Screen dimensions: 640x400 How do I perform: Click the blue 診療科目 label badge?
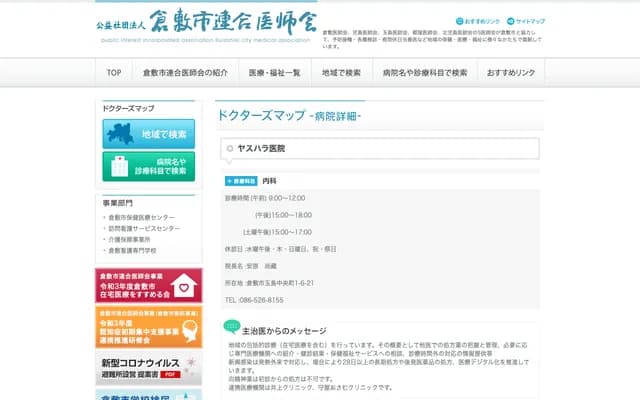(x=241, y=181)
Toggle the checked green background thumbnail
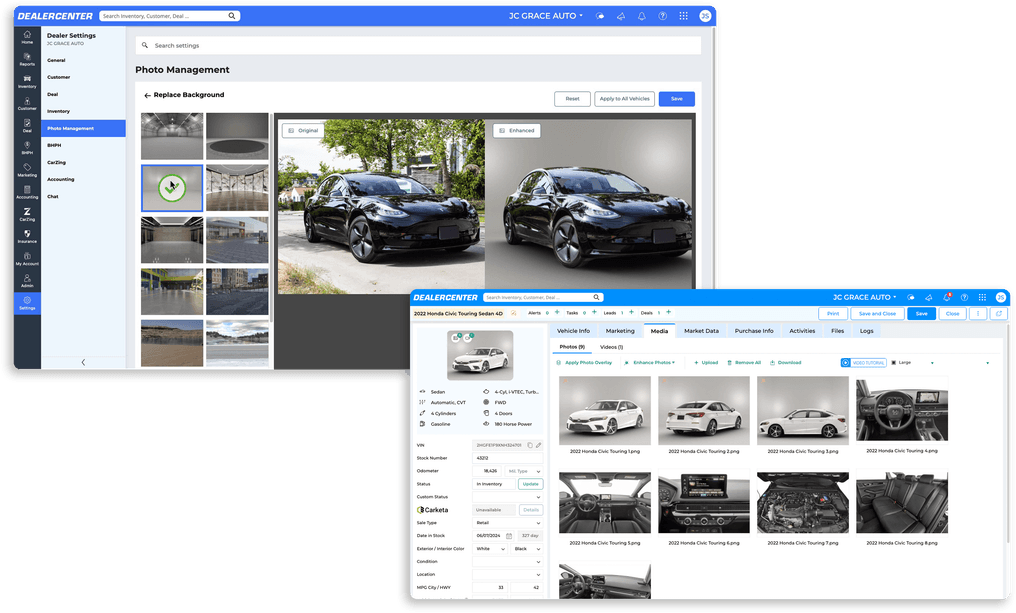Screen dimensions: 1016x613 click(x=171, y=186)
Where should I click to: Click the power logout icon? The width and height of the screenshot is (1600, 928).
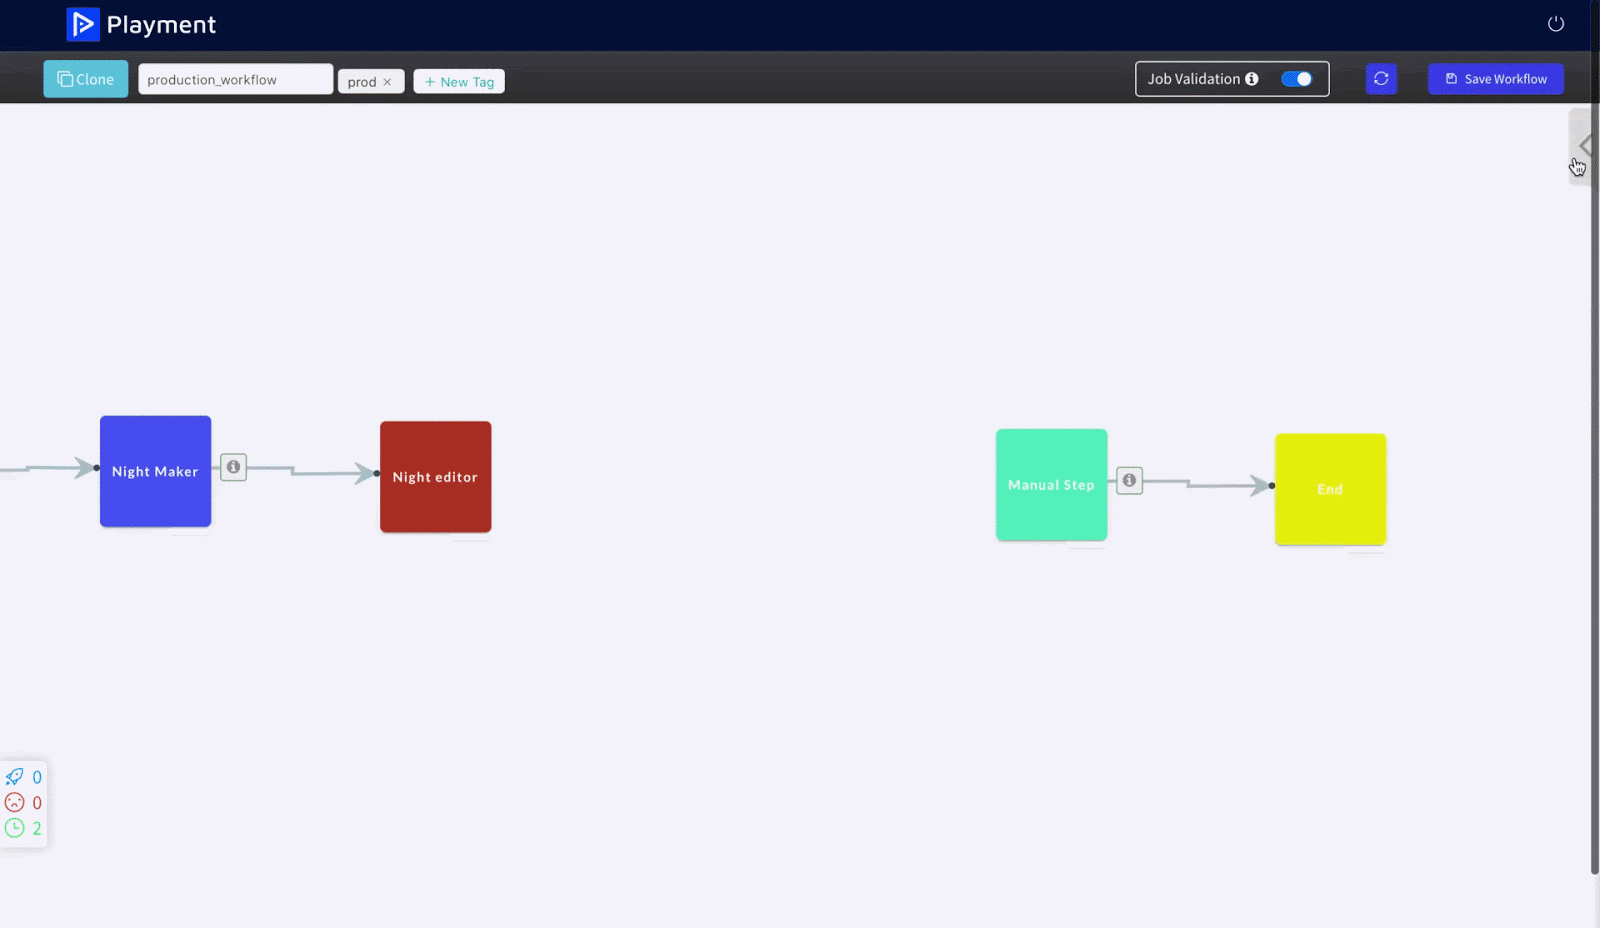click(1555, 24)
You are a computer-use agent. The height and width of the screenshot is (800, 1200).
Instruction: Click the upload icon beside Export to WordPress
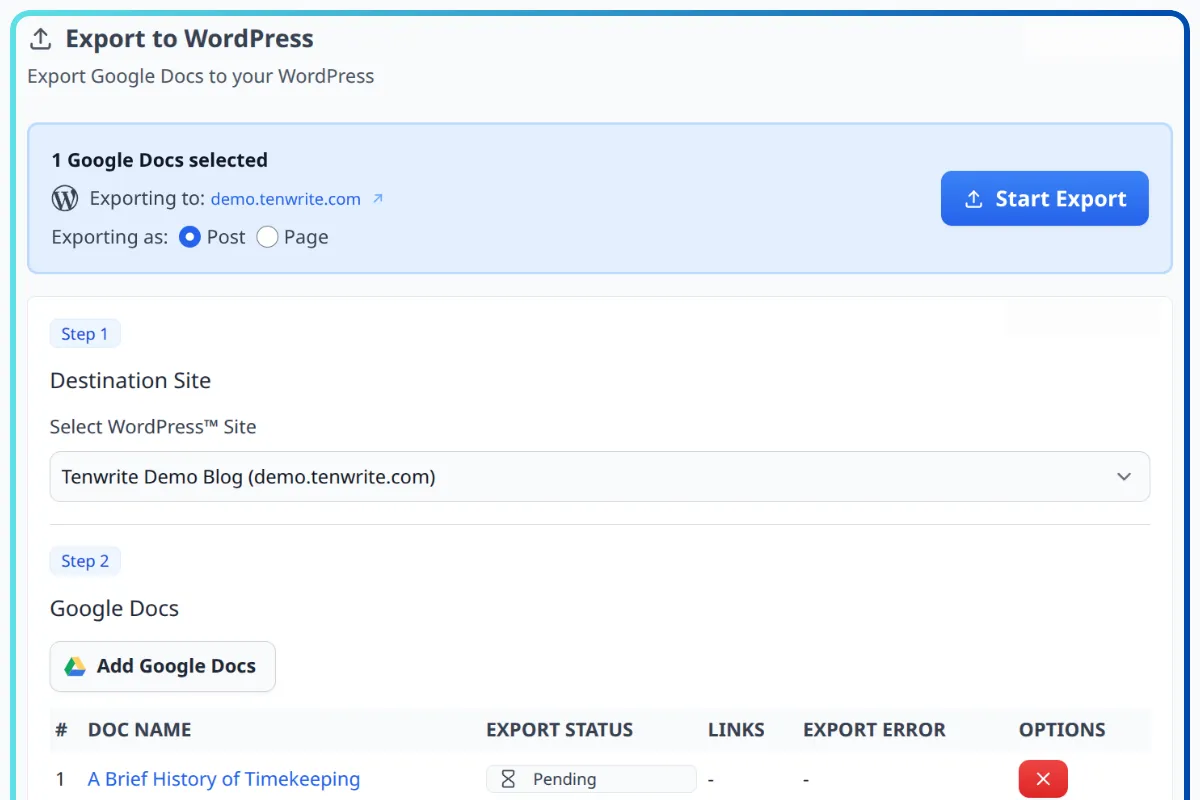tap(40, 37)
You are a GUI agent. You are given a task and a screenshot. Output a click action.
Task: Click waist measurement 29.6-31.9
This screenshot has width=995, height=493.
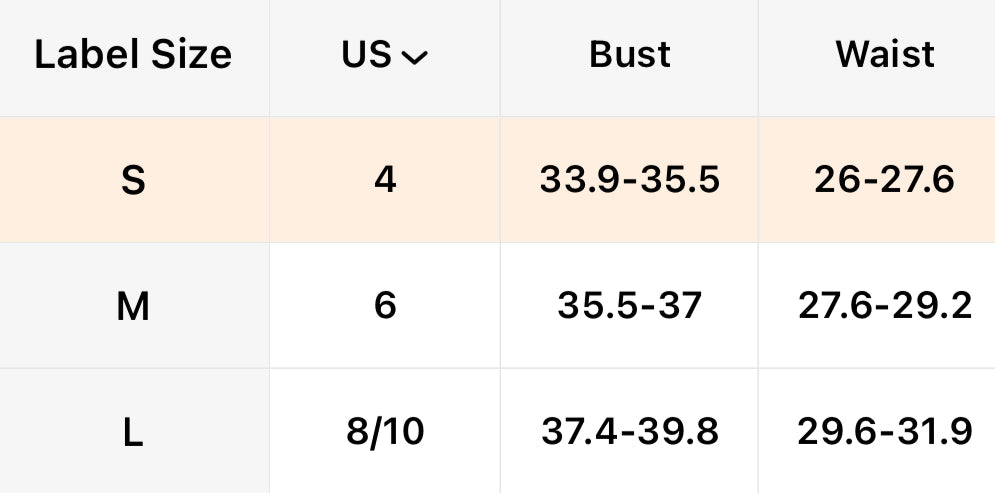pos(885,432)

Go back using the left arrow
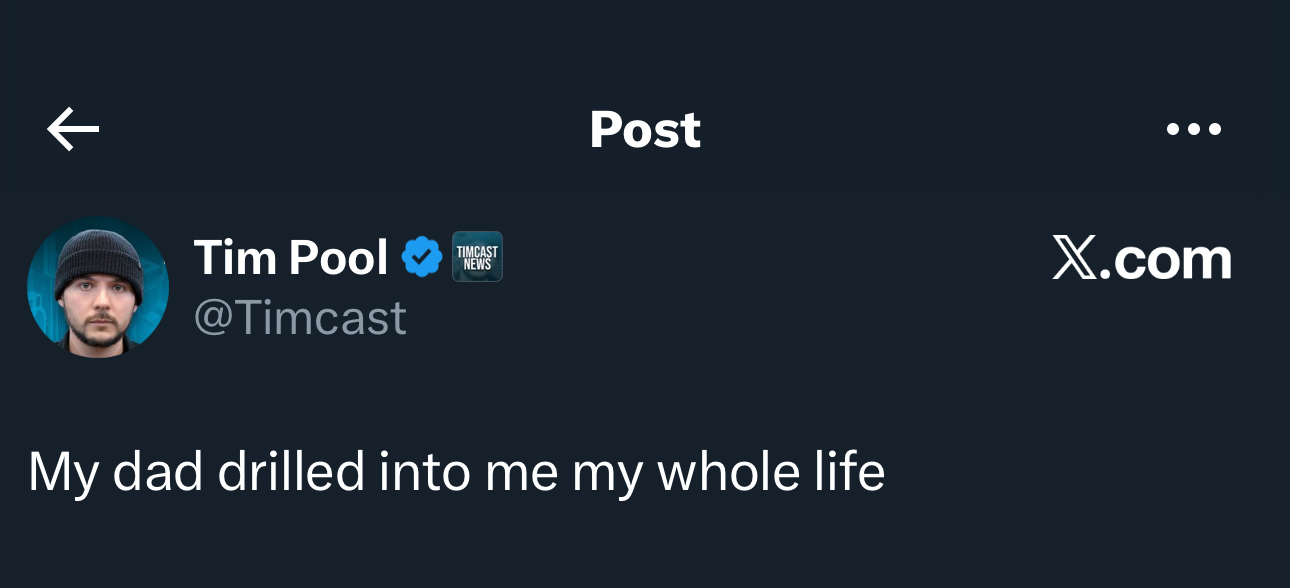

→ About this exercise
State the count of lines holding the string "agent" in the listing above, and nothing else.

→ Task output
2